Judul: Petunjuk Jalan
Judul Asli: Ma;alim fi Ath Thariq
Penulis: Sayyid Quthb
ISBN:979-8143-06-x
Halaman: 354 hlm
Tahun: 2009
Penerbit: Uswah
Website: –
Ma’alim fi Ath-Thariq (معالم في الطريق) inilah petunjuk jalan yang menggetarkan iman. Buku yang telah mengantarkan penulis, Sayyid Qutb syahid(insyaAlloh) dibawah tiang gantungan. Kemudian setempel teroris ditempelkan pada mereka yang membacanya di berbagai negara. Buku pernah dilarang di beberapa negara yang represif seperti Mesir dan bisa saja Indonesia sebagaimana melarang Tafsir Fi Zilalil Qur’an oleh penulis yang sama. Ya, mereka senantiasa hendak memadamkan cahaya Alloh.
Dalam resensi kali ini kami sertakan juga Buku Petunjuk Jalan versi sebelumnya yang diterbitkan oleh Daarusy Syuruuq 1992 yang di terjamahkan oleh Akhina Abdul Hayyie al Kattani dan Yodi Indrayadi dari Gema Insani Press tahun 2001. Buku ini dikatakan revolusioner cukup berani karena ia hadir dengan ide yang berbeda dengan kebanyakan buku-buku lain. Banyak negara muslim atau mayoritas muslim yang sudah merdeka dari penjajah(negara lain)masih menyisakan masalah yang ternyata tidak serta merta berakhir. Diantara masalahnya, para penguasa otoriter yang mengekor negara-negara kafir semacam Amerika dan anteknya yang pernah dan berusaha menguasai sebagian negara mayoritas muslim. Mereka memandang Islam sebagai ancaman atau musuh di perang dunia III atau perang salib baru, dan tidak ingin dienul Islam menjadi jalan hidup, sistem hidup atau way of life. Di sisi yang lain, umat Islam terpuruk dalam ketakutan. maaf “keterbelakangan mental” dan tidak percaya diri dalam menghadapi Kafir Barat.

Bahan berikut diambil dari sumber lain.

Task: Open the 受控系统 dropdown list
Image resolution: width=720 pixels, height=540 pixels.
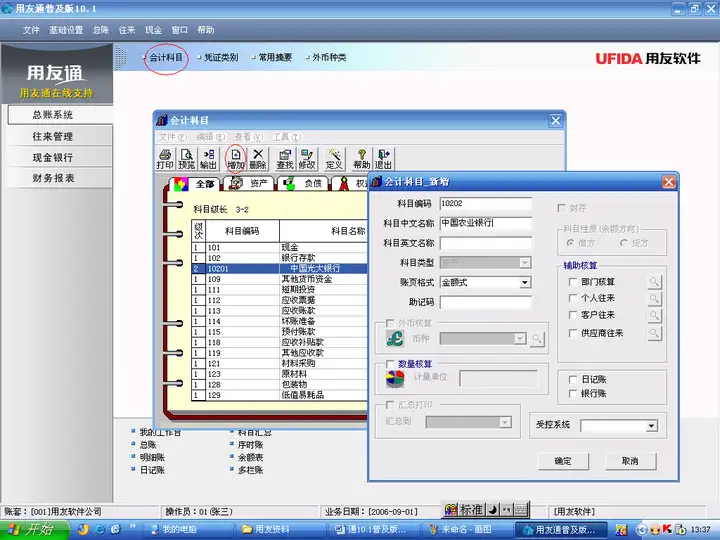Action: tap(651, 426)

Prinsip dakwah dalam manhaj Al-Qur’an, Tauhid wal Jihad. Ini bukan sesuatu yang baru. Dengan metode yang sistematis dan gaya penyampaian bahasa yang khas, Sayyid Qutb menjadikan hal-hal itu lebih hidup dan memiliki daya dobrak! Ia menjadi penyemangat serta menumbuhkan ruh juang bagi pembaca.

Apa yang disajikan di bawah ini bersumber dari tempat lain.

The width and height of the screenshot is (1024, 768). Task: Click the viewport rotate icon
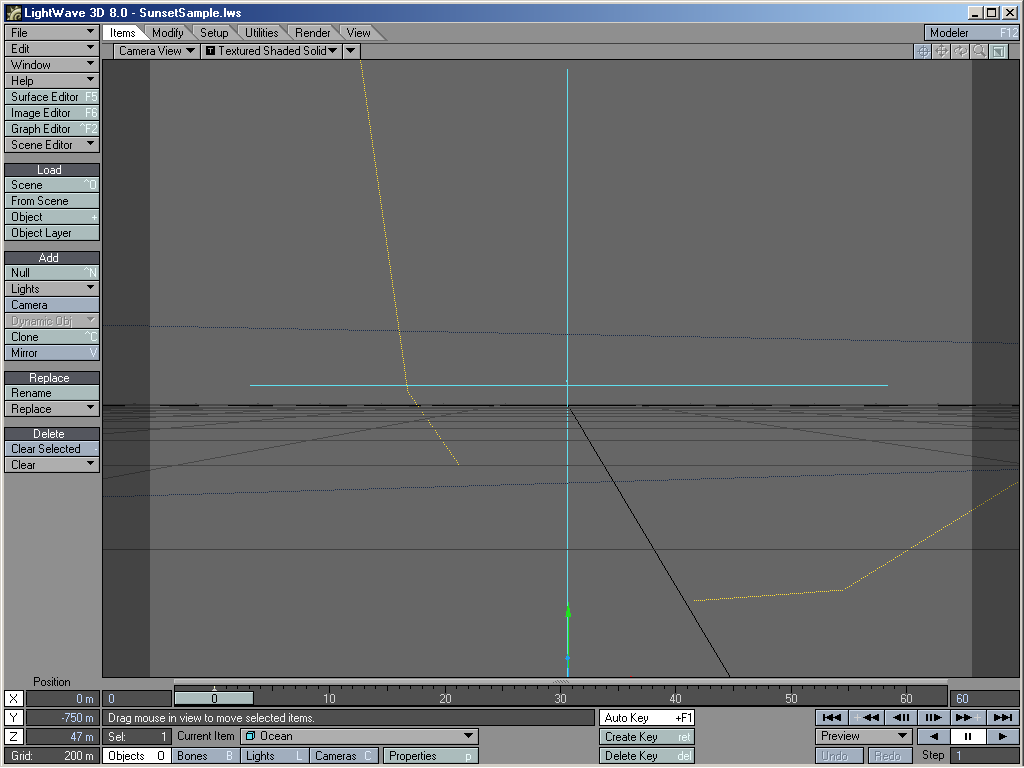[961, 51]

Ma’alim fi Ath-Tahriq ini terdiri dari 12 bab dan diawali dengan muqaddimah. 4 bab diantaranya merupakan intisari Tafsir Fi Zhilalil Qur’an, yaitu:
1. Karakter Manhaj Al-Qur’an طبيعة المنهج القراني
2. Pandangan Islam dan Kebudayaan التصور الإسلامي والثقافة
3. Jihad fii Sabiilillah الجهاد في سبيل الله
4. Tumbuhnya Masyarakat Muslim dan Karakteristiknya نشأة المجتمع المسلم وخصائصه
Dan 8 bab lain merupakan bab yang perlu dituliskan Sayyid Qutb untuk memperjelas dan memperkuat inti sari itu di samping untuk memenuhi tujuan utama buku ini ditulis. Yakni, sebagai petunjuk jalan yang akan dilalui para pioner kebangkitan umat, yang juga akan ditunjukkan kepada umat. Dengan adanya pioner inilah umat akan bangkit. Dengan eksisnya umat Islam inilah tugas manusia sebagai khalifah dan abdullah serta peran umat Islam sebagai ummatan daa’iyan dan ummatan syaahidan bisa diimplementasikan. Dengan demikian, kepemimpinan barat yang rapuh karena tidak memiliki “nilai-nilai” yang membuatnya layak memimpin akan diambil alih oleh umat Islam.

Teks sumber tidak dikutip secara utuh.